Hacker holds key to free flights
Claims to generate boarding passes with Apple Passbook.
A security boffin claims to have developed a method to score free flights across Europe by generating fake boarding passes designed for Apple's Passbook app.
AnthonyHariton, an 18 year-old computer science undergrad from the University of Crete in Greece, gave a sneak peek into his upcoming presentation on the topic at the Hack in the Box conference on May 29 event in Amsterdam.
Hariton (@DaKnObCS) revealed a bypass he claims to affect the ticket scanners used before passengers step onto the jetway to board a plane.
Anyone with knowledge of the bypass can board a plane from a European Union airport to a destination of their choice by creating a fake boarding pass within Apple's Passbook app, he said.
The feat, the efficacy of which cannot be verified directly by SC Magazine, has stumped Europe's aviation authority. The boarding gate scanners should reconcile a passengers' ticket with the airline's departure database to ensure only legitimate passengers board.
“Airports have scanners at the boarding gates (and many are implementing these prior to security checks) whereby the data scanned is matched against the airlines’ departure control system to reconcile the passengers on board the flights against those booked on the flight," International Air Transport Association communications officer Albert Tjoeng said.
"In fact, following the introduction of bar coded boarding passes six years ago, airports have automated the reconciliation process of the boarding pass and the passenger list at the boarding gates."
And if that system were to black out, operators revert to manual checks.

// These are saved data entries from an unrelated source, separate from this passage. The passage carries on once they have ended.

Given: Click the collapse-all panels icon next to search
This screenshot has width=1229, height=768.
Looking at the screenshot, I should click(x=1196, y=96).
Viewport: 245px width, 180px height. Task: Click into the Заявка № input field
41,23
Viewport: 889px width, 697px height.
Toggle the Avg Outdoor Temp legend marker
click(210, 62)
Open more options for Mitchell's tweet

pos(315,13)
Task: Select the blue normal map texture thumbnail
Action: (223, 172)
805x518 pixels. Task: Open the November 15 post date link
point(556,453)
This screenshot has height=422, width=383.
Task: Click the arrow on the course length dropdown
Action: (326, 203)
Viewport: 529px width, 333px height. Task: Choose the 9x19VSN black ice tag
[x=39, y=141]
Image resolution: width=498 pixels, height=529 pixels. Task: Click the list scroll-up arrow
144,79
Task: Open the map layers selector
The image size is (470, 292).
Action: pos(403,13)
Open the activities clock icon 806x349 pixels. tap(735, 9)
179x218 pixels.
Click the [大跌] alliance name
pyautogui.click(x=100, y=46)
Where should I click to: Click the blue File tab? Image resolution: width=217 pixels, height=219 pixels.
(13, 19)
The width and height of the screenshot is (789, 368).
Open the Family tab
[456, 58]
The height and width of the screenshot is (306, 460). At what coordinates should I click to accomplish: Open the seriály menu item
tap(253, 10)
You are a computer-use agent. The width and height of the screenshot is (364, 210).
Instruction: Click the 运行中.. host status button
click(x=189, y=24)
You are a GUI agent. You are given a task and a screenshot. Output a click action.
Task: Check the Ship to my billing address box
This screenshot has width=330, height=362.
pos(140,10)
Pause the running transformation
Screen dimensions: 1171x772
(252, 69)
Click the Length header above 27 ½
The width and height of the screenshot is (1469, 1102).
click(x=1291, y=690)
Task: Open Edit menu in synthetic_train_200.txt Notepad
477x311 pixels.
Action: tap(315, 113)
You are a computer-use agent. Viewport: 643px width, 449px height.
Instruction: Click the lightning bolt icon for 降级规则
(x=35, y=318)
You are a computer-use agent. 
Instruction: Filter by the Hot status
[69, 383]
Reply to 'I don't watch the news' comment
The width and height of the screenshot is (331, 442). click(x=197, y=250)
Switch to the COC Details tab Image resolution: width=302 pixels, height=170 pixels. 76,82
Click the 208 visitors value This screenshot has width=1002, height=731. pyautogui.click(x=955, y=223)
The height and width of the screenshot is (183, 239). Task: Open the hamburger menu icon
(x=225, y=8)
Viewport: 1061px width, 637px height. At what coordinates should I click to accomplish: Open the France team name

All of this means the boarding gate is the end of the road for fake tickets.
But Hariton dismissed the agency's response.
He said the model used in all EU airports to check the validity of tickets was "malfunctioning" noting they lacked "direct access to the airliner database", but wouldn't be drawn on whether he tested his research by boarding a flight.
Hariton said he developed a 'simple' technique to produce the boarding passes using CSS and JavaScript within a web browser.
The tickets could be passed to the Apple Passbook using an application programming interface built to allow software developers to pass tickets and coupons to the app.
Passengers with phony passes in hand only run the risk that the aircraft they intend to board may be fully booked, the hacker said.
"Currently, if you get into a completely booked flight and you have no place to sit, it will obviously be detected," he said.